Apr 29, 2010

Hyperion - The real Deal In MicroReactors?

NextBigFuture: The first model is a uranium nitride reactor that will sell for $45-70 million "all in" and provide 25 MW of electrical power. The company was told teh NRC will start evaluation February of 2011. (Inc Magazine)
Deal gives a quick sketch of how his nuclear plant works: A room-size reactor is buried underground, where the uranium fuel heats up metal, which in turn heats up water sent to a conventional electricity-generating steam turbine above-ground.

"The top question you'll get from your customers," he continues, "will be about safety and security." And that just happens to be Hyperion's strong point. He goes on to describe how the more conventionally designed mini nuke offerings from other competitors resemble "big teakettles," in which boiling water around the nuclear core provides cooling and heat transfer, with a "real potential for failure." (No turbine water runs through Hyperion's metal-filled reactor.)
Hyperion- "Our reactor is more like a battery," Deal says.

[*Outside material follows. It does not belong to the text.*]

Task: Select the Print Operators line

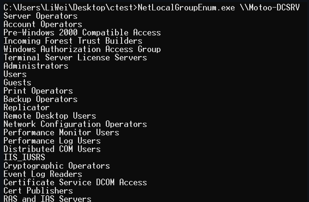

Bad guys can't get at the sealed core, he says, and even if they could, they wouldn't be able to do anything with the molten, non-weapons-grade mess. "We're not quite as efficient as the others," he admits. "But who cares? We're about safety and security, and we make our price point."


Related from NextBigFuture
The Berrylium fuel research project at Purdue University has developed a new fuel pellet, which includes beryllium oxide in addition to uranium oxide. The result is a pellet with superior heat conductivity and longer service life aimed at increasing power output, reducing pellet degradation and lengthening the time period between fuel recharge cycles. The pellet can be used with existing fuel rod and reactor designs.

This "skeleton" of beryllium oxide enables the nuclear fuel to conduct heat at least 50 percent better than conventional fuels. Because uranium oxide does not conduct heat well, during a reactor's operation there is a large temperature difference between the center of the pellets and their surface, causing the center of the fuel pellets to become very hot. The heat must be constantly removed by a reactor cooling system because overheating could cause the fuel rods to melt, which could lead to a catastrophic nuclear accident and release of radiation – the proverbial "meltdown."